3 x 340g packets White Wings golden buttercake mix
180g soft unsalted butter
1kg pure icing sugar
Red, blue, yellow and green food colouring
250g unsalted butter
Tip: Fondant, also known as white icing, is available from supermarkets. Decorating wires and fondant can be found at cake decorating suppliers.
Preheat oven to 160°C. Grease and line a 26cm round tin with baking paper. Make 3 x 340g packets White Wings golden buttercake mixes in the large bowl of an electric mixer, according to packet directions, with 6 eggs, 180g soft unsalted butter and 2¼ cups milk. Spread into prepared tin and bake for 1 hour 45 minutes or until a skewer inserted in the centre of the cake comes out clean. Allow to cool overnight.

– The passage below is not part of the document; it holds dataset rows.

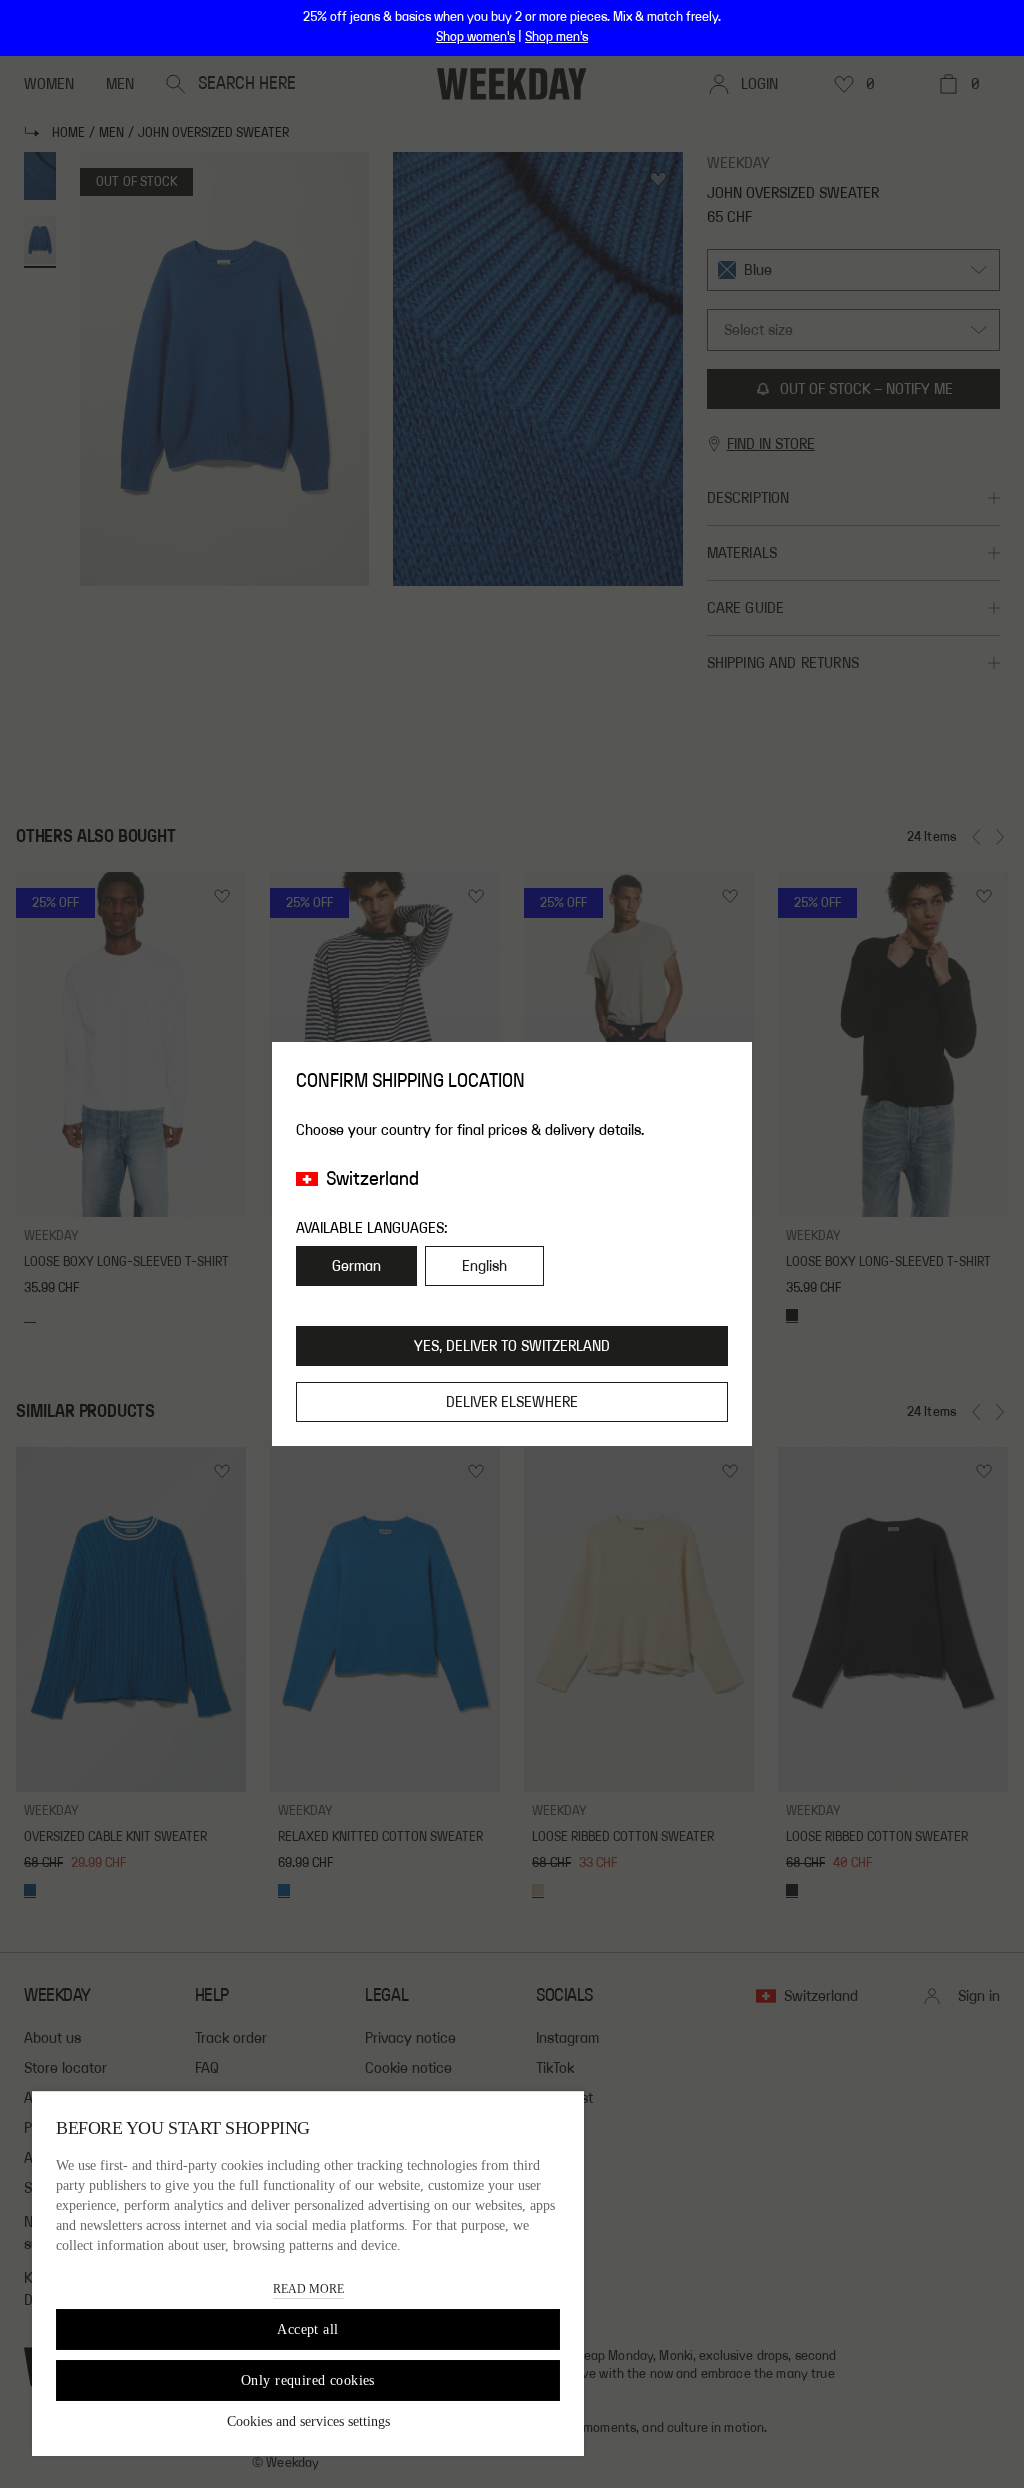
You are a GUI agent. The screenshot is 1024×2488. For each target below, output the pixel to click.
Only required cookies (308, 2380)
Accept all (307, 2329)
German (356, 1266)
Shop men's (556, 37)
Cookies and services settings (308, 2421)
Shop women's (475, 37)
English (484, 1266)
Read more (308, 2289)
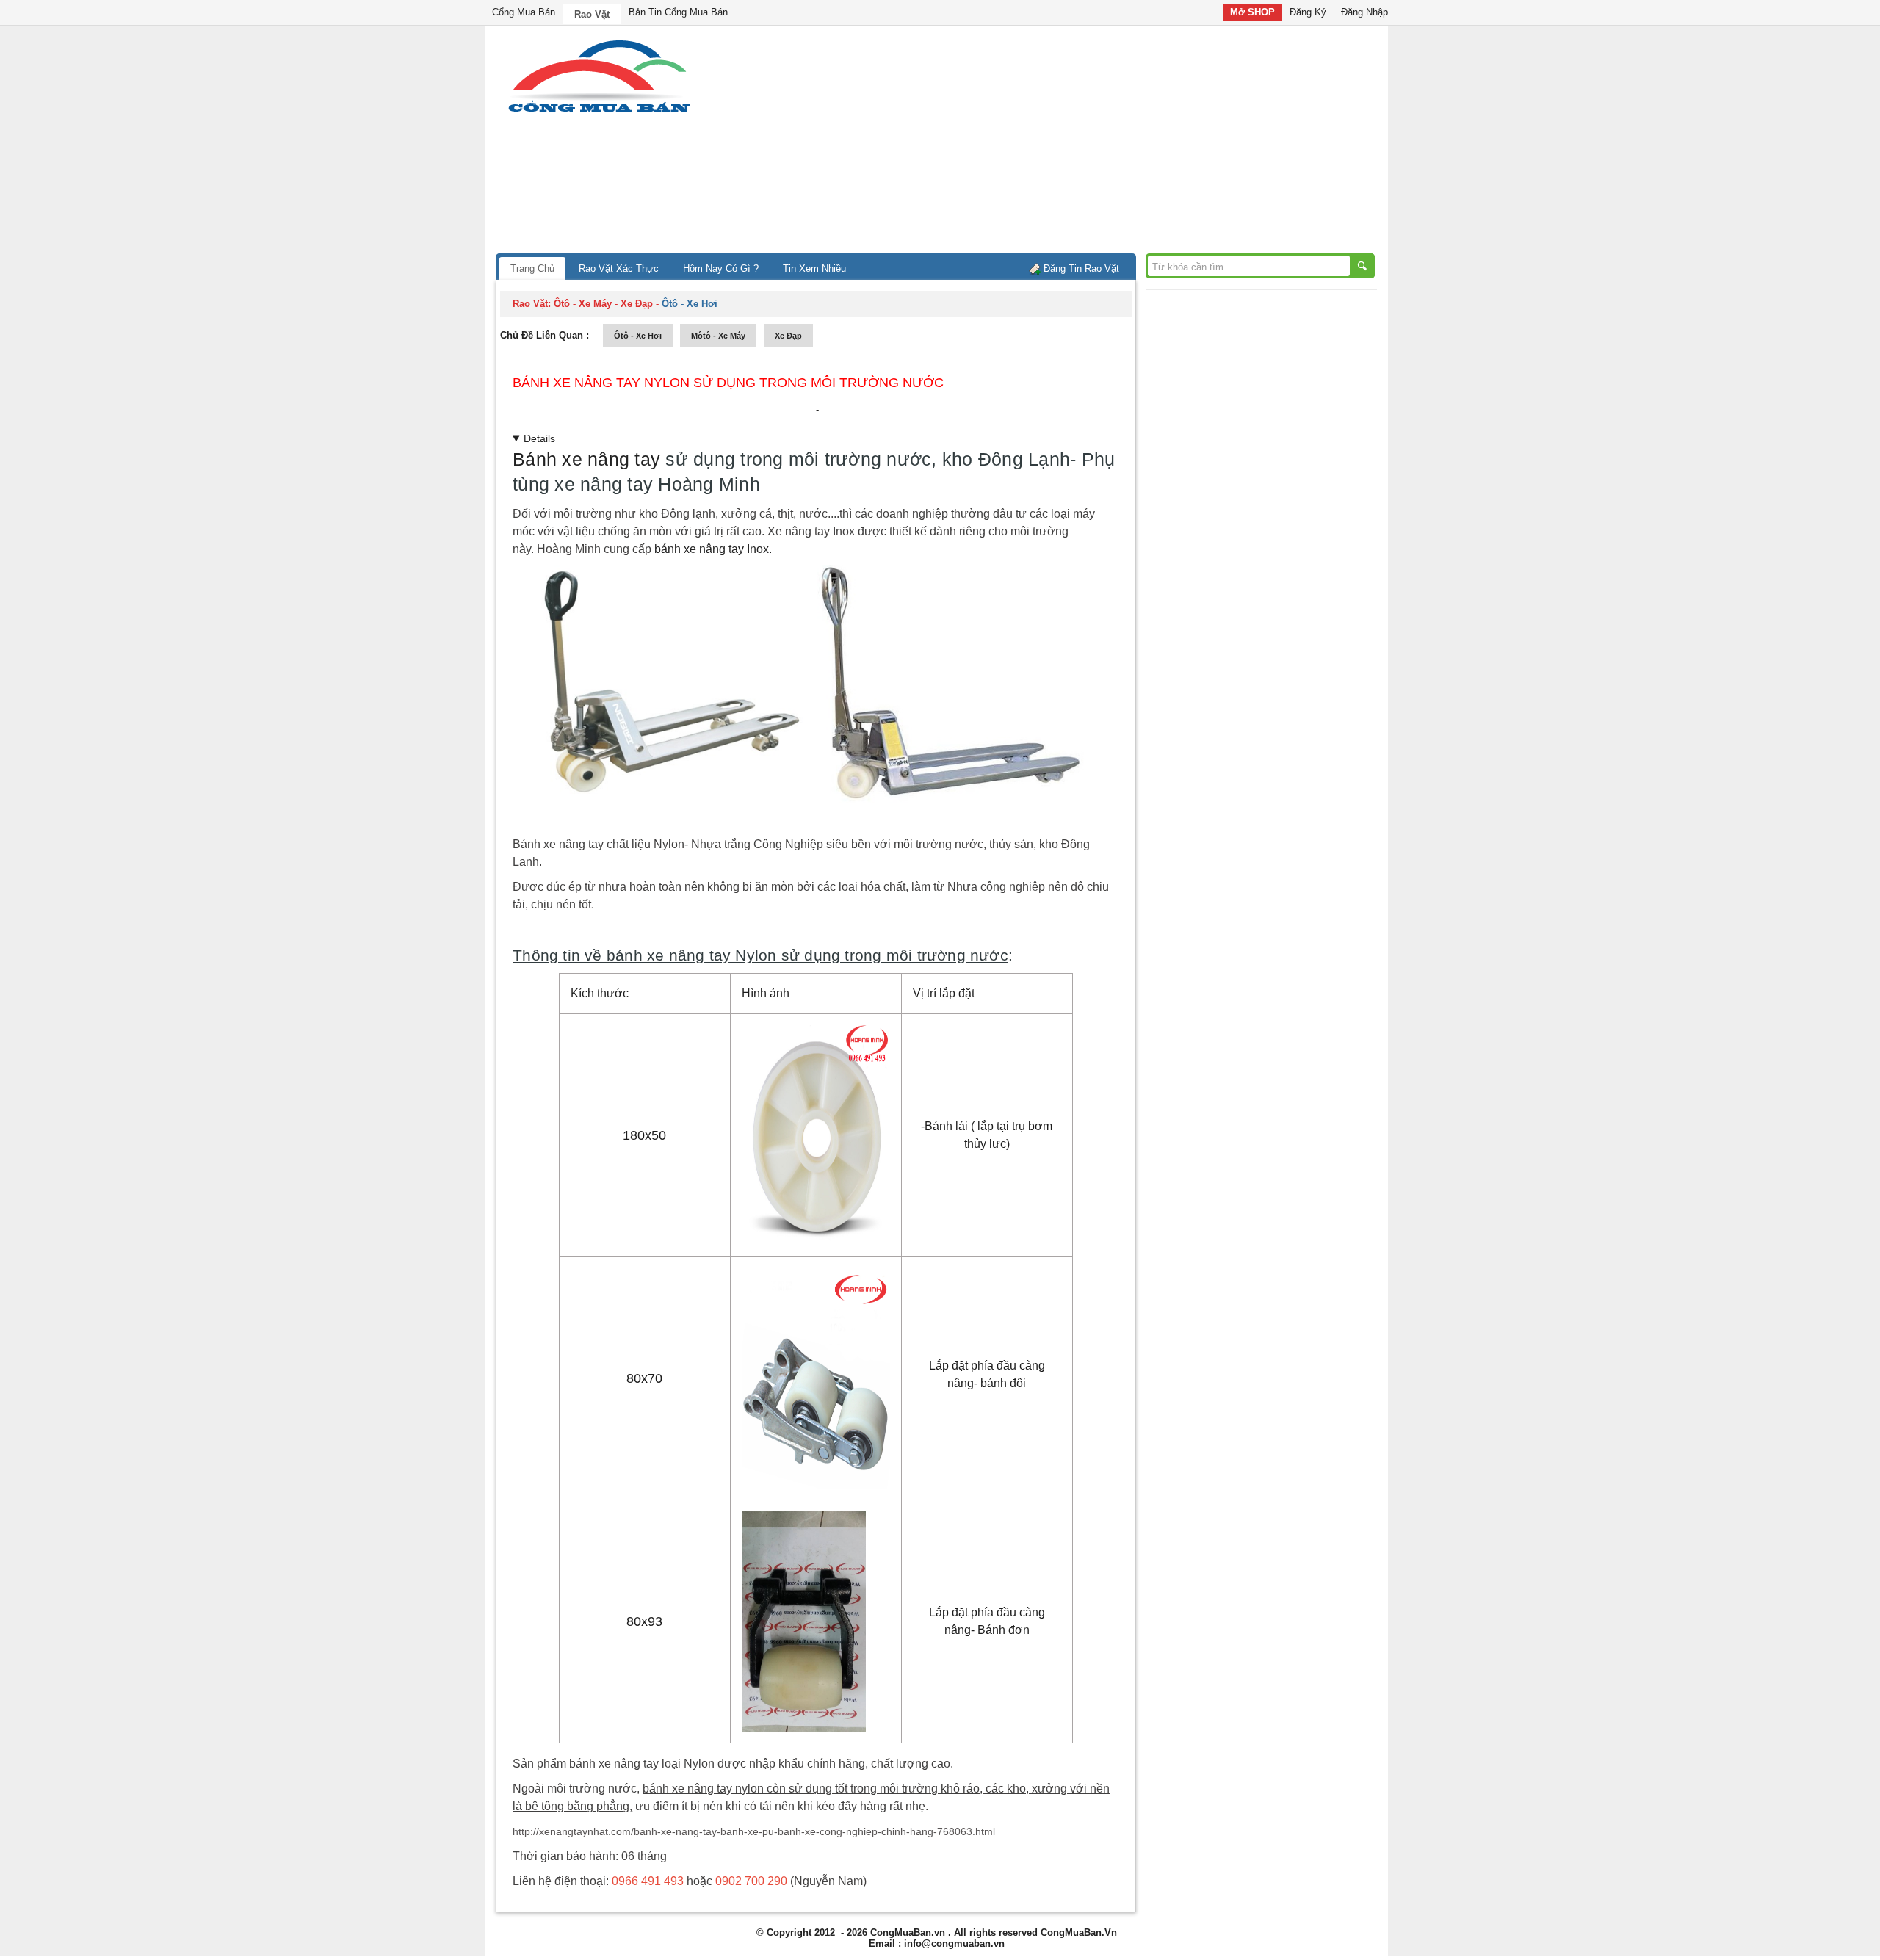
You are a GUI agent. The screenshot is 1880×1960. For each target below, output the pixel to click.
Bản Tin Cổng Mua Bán (678, 12)
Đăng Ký (1308, 12)
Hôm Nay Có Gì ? (721, 268)
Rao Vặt (592, 14)
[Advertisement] (1065, 143)
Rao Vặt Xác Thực (619, 268)
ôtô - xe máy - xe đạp (603, 303)
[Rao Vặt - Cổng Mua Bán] (599, 111)
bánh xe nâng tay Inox (711, 549)
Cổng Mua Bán (523, 12)
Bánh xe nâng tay (586, 459)
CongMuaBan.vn (907, 1932)
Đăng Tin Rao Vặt (1081, 268)
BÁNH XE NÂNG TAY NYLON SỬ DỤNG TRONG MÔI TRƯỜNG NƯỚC (728, 382)
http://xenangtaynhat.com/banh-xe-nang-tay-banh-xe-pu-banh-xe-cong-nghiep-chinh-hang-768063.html (754, 1831)
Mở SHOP (1252, 12)
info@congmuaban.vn (954, 1943)
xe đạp (788, 335)
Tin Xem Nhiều (814, 268)
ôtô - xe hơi (638, 335)
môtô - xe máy (718, 335)
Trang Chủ (532, 268)
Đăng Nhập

To make the decorations, cut 1kg of fondant into four even 250g pieces. Knead each piece until smooth and pliable; if it sticks, lightly dust the surface with icing sugar. Colour each piece of fondant with food colouring (we used red, blue, yellow and green) and knead separately until coloured evenly. Cover with plastic wrap
Roll out one colour at a time until 3mm thick. Use a 1cm, 2cm, 3cm and 4cm round cutter to cut out rounds. Roll remaining fondant into balls for the side of cake. Set aside overnight to dry.
To make frosting, put 250g unsalted butter at room temperature, cubed, in the large bowl of an electric mixer and beat until pale and creamy. Add 2 tablespoons milk then 4 cups sifted pure icing sugar, large spoonfuls at a time, beating until mixture is smooth. Add 3 drops of food colouring (we used green) and beat until colour is pale.
Invert the cake onto a 32cm cake board so the bottom of cake is facing up – trim cake if it's not sitting flat. Spread frosting evenly over cake. Decorate cake with polka dots and balls around base.